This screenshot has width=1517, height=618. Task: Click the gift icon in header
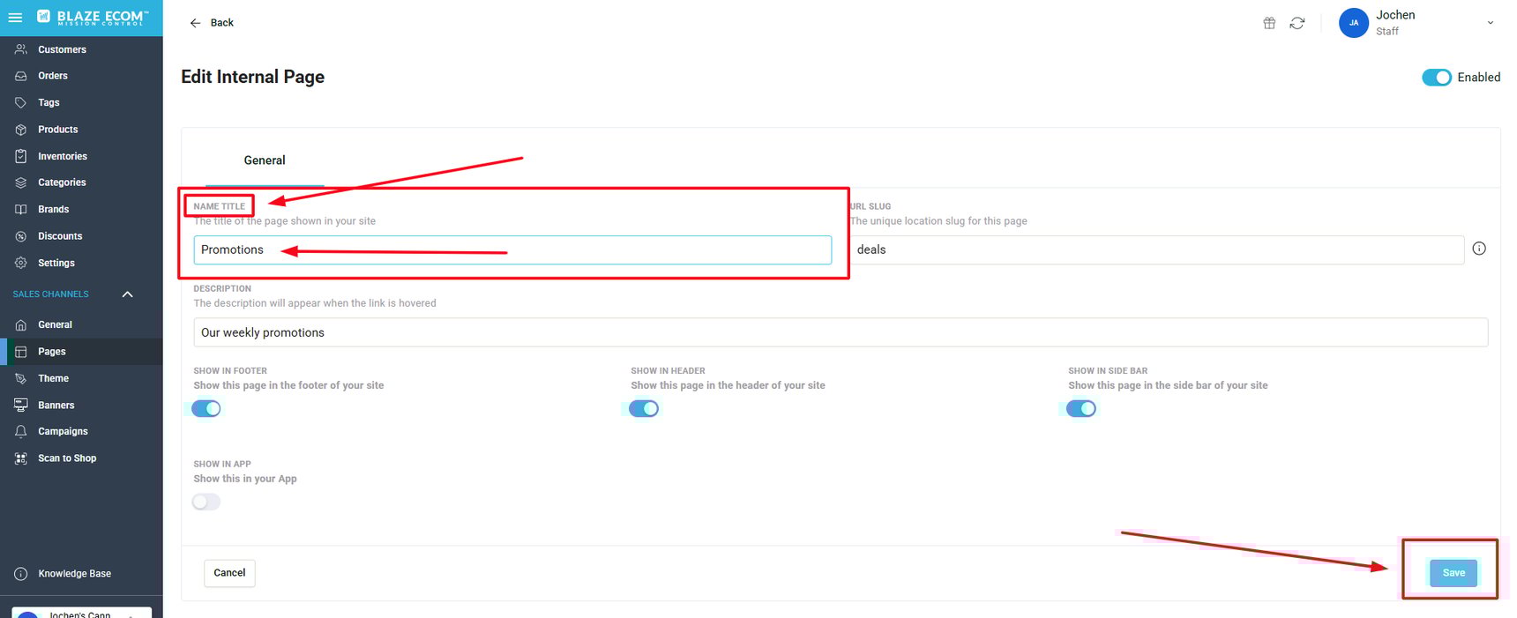(1269, 23)
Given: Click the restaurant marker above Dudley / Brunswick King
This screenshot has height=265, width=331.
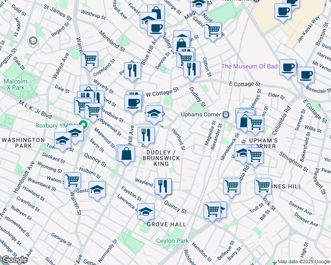Looking at the screenshot, I should pos(146,134).
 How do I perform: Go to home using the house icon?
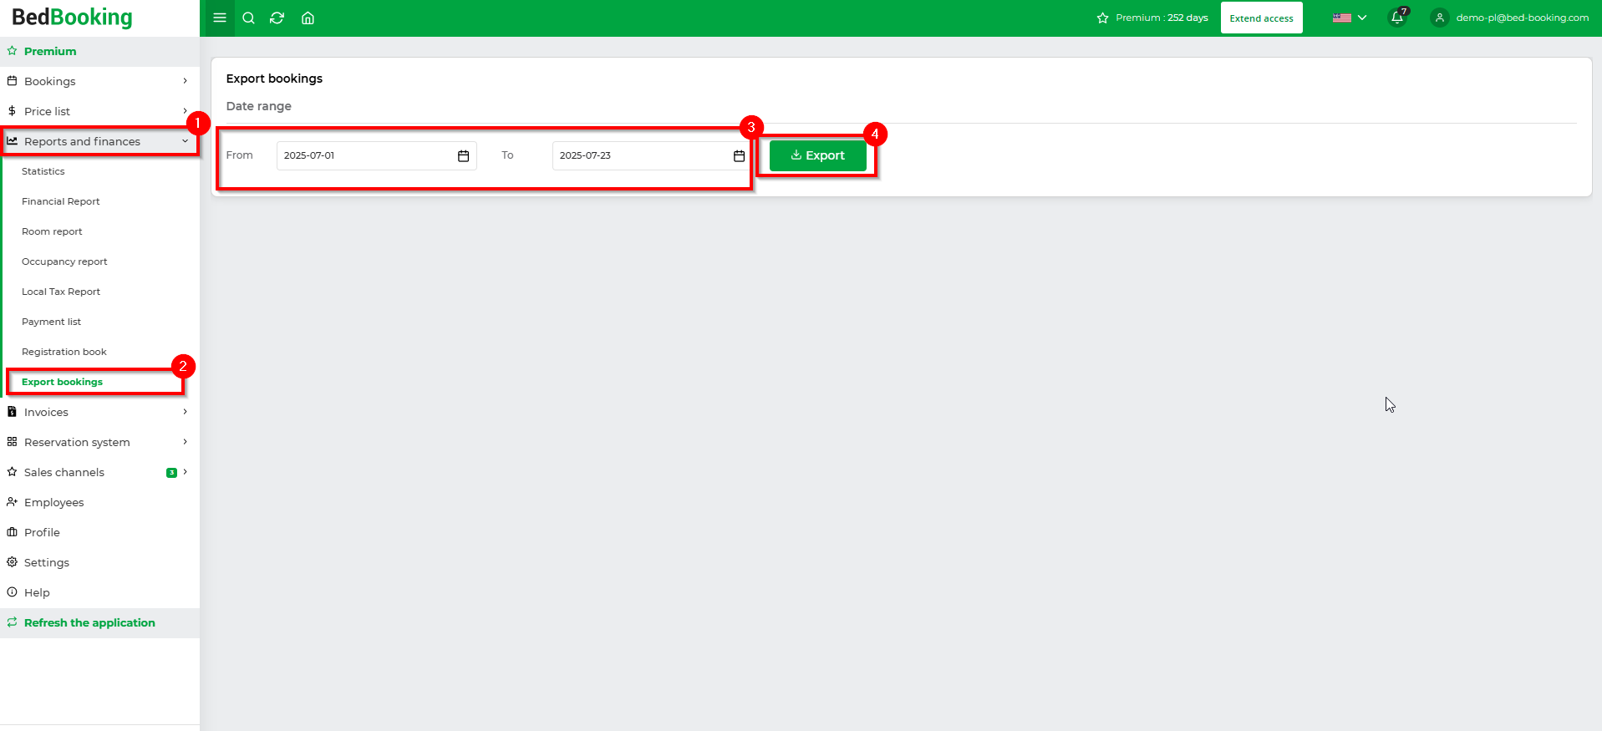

● ● ●

• [Direction]:
Write the text of the rows above as a JSON list of strings, with one string per line and no blank lines, and leave out the pictures.

• [Result of the task]:
[
  "This screenshot has width=1517, height=618. Task: Click the gift icon in header",
  "(1269, 23)",
  "Given: Click the restaurant marker above Dudley / Brunswick King",
  "This screenshot has height=265, width=331.",
  "Looking at the screenshot, I should pos(146,134).",
  " How do I perform: Go to home using the house icon?"
]